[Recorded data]

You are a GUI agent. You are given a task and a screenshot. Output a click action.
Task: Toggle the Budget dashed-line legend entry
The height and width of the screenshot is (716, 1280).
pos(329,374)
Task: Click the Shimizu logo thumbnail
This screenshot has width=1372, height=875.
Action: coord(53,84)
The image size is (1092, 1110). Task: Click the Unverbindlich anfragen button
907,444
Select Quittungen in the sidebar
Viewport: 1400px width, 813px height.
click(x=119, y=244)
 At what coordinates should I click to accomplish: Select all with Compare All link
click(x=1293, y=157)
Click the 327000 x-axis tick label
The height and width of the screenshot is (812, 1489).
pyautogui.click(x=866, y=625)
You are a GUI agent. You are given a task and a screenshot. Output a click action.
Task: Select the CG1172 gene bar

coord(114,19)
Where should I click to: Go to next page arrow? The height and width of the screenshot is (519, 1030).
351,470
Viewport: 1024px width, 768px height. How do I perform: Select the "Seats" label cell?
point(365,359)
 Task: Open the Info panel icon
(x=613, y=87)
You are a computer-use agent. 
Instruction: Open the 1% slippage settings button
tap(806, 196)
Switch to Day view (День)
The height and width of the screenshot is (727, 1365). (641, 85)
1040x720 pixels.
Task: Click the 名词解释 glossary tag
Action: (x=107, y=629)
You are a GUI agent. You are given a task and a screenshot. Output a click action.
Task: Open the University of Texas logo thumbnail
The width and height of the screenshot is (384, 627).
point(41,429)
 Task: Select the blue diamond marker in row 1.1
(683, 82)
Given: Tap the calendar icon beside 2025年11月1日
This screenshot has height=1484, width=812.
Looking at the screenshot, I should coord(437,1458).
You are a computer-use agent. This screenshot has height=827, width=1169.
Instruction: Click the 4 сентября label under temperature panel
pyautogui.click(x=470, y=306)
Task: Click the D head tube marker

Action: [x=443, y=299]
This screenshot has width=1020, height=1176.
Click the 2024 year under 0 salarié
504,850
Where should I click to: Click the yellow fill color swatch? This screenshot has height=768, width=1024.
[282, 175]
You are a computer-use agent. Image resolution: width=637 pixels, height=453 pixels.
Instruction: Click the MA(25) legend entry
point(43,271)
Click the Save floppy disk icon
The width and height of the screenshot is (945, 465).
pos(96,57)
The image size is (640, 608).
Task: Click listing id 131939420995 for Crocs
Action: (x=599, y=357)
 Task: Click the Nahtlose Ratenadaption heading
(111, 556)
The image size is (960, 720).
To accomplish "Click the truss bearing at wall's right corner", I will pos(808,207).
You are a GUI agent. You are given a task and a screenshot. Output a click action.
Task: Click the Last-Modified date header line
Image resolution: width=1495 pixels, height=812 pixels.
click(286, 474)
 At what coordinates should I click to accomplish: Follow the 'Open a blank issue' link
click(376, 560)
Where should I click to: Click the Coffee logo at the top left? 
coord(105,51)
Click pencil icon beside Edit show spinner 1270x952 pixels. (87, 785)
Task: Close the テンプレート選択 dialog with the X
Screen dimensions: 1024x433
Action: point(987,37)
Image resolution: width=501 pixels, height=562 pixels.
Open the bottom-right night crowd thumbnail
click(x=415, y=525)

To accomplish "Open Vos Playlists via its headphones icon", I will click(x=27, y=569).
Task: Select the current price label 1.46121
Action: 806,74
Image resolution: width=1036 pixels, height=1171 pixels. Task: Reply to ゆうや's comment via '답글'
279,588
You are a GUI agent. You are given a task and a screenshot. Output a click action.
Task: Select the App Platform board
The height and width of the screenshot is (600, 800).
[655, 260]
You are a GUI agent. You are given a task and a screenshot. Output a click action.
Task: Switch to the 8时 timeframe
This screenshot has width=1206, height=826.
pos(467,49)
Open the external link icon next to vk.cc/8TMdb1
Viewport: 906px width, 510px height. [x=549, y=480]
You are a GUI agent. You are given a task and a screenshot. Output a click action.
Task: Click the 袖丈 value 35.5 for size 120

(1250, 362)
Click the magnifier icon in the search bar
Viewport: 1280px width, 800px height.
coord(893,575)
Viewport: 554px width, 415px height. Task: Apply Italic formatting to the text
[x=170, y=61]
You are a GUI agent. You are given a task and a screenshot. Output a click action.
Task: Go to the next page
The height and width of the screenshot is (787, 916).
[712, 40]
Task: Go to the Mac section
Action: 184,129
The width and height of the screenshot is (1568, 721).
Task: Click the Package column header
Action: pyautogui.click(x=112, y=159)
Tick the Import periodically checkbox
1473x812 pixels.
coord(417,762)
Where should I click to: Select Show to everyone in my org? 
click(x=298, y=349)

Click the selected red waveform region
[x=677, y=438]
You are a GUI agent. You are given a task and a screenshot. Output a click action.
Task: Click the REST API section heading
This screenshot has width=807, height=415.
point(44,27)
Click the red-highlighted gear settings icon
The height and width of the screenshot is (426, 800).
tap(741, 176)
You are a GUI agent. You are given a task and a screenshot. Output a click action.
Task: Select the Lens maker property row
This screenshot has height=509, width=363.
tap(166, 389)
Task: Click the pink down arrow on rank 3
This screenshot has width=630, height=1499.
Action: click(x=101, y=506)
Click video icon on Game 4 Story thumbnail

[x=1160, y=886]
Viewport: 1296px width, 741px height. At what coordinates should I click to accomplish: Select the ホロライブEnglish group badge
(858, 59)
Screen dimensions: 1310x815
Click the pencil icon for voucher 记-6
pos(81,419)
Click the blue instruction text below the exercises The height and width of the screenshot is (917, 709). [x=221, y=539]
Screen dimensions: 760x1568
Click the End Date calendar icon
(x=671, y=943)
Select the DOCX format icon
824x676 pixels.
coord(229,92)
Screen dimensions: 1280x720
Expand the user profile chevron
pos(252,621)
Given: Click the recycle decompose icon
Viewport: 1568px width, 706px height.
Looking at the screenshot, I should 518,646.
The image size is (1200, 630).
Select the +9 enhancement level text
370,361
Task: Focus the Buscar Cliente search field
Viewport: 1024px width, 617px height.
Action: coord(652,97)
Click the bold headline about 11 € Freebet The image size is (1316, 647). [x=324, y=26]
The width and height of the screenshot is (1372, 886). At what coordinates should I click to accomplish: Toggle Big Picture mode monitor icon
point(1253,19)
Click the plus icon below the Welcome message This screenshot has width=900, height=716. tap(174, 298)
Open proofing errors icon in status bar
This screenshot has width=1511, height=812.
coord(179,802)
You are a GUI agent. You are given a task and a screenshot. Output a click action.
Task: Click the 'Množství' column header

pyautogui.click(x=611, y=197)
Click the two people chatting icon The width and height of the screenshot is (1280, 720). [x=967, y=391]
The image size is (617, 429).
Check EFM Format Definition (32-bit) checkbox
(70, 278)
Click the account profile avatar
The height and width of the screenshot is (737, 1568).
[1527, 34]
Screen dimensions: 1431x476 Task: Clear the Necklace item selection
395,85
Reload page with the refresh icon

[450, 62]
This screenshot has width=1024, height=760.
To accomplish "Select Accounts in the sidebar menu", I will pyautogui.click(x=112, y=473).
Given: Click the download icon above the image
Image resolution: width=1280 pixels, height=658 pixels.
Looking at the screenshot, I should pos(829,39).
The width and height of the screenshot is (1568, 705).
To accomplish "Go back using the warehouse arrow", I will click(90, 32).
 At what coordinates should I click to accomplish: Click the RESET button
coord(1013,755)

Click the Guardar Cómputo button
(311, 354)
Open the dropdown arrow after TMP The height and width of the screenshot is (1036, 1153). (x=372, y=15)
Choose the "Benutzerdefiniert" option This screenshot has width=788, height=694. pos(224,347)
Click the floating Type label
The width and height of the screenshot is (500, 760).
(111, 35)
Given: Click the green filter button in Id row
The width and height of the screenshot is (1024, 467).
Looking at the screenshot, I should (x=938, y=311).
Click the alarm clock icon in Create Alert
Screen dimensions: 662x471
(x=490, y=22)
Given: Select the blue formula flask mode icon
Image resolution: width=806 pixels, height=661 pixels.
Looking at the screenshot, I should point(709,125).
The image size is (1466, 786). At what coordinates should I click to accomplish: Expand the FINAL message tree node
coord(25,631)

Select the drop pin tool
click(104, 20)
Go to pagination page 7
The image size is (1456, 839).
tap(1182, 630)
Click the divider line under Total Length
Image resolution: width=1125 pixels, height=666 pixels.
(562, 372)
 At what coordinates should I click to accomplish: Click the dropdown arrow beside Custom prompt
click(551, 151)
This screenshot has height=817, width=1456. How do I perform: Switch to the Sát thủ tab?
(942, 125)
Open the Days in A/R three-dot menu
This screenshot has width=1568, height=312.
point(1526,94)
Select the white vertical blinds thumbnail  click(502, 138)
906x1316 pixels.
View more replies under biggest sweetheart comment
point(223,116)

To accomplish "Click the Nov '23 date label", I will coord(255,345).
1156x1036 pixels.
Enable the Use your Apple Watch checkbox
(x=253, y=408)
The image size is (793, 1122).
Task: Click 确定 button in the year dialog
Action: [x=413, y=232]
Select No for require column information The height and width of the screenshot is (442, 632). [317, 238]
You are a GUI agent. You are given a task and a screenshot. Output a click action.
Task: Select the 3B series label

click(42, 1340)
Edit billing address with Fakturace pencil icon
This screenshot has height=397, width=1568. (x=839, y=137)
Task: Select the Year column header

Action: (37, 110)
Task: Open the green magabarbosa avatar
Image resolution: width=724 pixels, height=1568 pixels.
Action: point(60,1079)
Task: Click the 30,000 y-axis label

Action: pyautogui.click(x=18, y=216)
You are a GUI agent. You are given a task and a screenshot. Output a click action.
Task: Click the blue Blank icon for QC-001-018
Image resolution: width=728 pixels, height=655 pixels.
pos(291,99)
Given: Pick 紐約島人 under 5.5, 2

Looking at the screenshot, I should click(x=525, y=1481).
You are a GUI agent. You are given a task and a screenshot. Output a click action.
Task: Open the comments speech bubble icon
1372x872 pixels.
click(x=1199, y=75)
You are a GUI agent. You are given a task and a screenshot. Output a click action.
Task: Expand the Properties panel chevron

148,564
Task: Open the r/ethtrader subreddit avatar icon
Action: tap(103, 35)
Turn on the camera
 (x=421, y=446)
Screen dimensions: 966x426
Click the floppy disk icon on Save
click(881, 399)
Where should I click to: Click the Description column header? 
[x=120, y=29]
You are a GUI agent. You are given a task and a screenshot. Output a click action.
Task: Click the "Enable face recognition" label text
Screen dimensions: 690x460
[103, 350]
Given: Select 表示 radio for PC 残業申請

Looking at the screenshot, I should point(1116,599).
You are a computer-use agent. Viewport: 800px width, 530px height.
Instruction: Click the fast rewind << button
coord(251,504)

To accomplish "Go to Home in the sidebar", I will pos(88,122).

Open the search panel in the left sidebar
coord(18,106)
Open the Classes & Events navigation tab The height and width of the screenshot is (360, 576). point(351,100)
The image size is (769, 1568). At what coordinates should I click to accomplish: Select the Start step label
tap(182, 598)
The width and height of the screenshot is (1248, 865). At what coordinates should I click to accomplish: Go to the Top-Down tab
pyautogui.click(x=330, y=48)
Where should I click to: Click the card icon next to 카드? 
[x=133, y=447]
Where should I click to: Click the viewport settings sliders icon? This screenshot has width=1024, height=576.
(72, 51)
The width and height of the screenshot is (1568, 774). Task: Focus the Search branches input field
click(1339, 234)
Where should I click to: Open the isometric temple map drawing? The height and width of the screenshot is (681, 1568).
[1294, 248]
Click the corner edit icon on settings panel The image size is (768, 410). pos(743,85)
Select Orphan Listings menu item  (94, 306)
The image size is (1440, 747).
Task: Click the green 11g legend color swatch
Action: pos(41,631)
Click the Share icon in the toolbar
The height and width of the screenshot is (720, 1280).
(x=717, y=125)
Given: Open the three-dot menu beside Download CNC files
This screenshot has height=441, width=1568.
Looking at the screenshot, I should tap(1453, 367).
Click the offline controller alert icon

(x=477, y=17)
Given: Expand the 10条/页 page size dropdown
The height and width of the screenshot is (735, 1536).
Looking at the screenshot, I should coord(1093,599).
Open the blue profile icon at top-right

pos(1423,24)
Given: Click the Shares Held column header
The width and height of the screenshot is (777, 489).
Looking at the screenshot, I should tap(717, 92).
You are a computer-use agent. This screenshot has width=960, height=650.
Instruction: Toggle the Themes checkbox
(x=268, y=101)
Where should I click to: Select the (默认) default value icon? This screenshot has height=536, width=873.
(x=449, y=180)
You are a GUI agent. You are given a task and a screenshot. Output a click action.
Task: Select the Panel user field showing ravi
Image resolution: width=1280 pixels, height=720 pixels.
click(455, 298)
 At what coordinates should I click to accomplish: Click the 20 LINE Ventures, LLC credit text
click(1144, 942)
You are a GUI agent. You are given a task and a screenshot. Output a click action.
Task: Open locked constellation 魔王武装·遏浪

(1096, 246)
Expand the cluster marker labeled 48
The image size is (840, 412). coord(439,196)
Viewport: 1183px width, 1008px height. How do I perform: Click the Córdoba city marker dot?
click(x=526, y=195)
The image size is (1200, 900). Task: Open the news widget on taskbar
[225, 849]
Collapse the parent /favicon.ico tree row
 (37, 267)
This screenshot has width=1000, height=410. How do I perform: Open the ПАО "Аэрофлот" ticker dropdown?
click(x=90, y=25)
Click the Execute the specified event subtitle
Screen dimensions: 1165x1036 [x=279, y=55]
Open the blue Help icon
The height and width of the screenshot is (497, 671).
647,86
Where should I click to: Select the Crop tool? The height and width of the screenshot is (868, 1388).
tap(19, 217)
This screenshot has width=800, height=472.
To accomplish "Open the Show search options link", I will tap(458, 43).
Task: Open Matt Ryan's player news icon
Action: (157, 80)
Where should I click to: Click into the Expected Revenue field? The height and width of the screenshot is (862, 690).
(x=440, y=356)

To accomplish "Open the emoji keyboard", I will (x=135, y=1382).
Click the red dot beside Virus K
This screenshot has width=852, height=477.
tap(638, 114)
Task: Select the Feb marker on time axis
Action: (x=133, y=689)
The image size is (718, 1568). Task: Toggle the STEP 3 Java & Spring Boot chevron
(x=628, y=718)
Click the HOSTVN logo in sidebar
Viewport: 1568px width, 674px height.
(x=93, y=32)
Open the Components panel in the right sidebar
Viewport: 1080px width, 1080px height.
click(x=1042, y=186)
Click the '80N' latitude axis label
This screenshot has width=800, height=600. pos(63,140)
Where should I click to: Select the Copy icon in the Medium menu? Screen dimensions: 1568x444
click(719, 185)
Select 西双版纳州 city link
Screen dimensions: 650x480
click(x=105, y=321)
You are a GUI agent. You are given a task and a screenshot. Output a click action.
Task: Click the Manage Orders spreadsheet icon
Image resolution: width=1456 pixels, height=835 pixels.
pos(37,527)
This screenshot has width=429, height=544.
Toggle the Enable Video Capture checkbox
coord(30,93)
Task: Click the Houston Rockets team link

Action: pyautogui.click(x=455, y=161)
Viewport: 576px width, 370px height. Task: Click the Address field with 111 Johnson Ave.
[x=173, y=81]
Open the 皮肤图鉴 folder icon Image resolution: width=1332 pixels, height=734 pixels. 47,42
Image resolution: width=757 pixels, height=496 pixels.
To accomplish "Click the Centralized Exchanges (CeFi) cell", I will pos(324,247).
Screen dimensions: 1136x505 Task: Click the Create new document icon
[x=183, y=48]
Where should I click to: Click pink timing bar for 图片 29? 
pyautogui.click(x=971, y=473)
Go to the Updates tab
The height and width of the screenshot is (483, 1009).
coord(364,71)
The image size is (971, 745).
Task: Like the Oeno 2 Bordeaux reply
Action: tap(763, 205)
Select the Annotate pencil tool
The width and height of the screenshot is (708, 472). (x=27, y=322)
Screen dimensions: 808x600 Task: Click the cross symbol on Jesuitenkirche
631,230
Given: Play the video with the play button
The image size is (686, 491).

Task details:
All that is wanted is the stretch of lines above from the one containing "This screenshot has width=800, height=472." through the one containing "Click the HOSTVN logo in sidebar", duplicated exactly.

Finished task:
This screenshot has width=800, height=472.
To accomplish "Open the Show search options link", I will tap(458, 43).
Task: Open Matt Ryan's player news icon
Action: (157, 80)
Where should I click to: Click into the Expected Revenue field? The height and width of the screenshot is (862, 690).
(x=440, y=356)

To accomplish "Open the emoji keyboard", I will (x=135, y=1382).
Click the red dot beside Virus K
This screenshot has width=852, height=477.
tap(638, 114)
Task: Select the Feb marker on time axis
Action: (x=133, y=689)
The image size is (718, 1568). Task: Toggle the STEP 3 Java & Spring Boot chevron
(x=628, y=718)
Click the HOSTVN logo in sidebar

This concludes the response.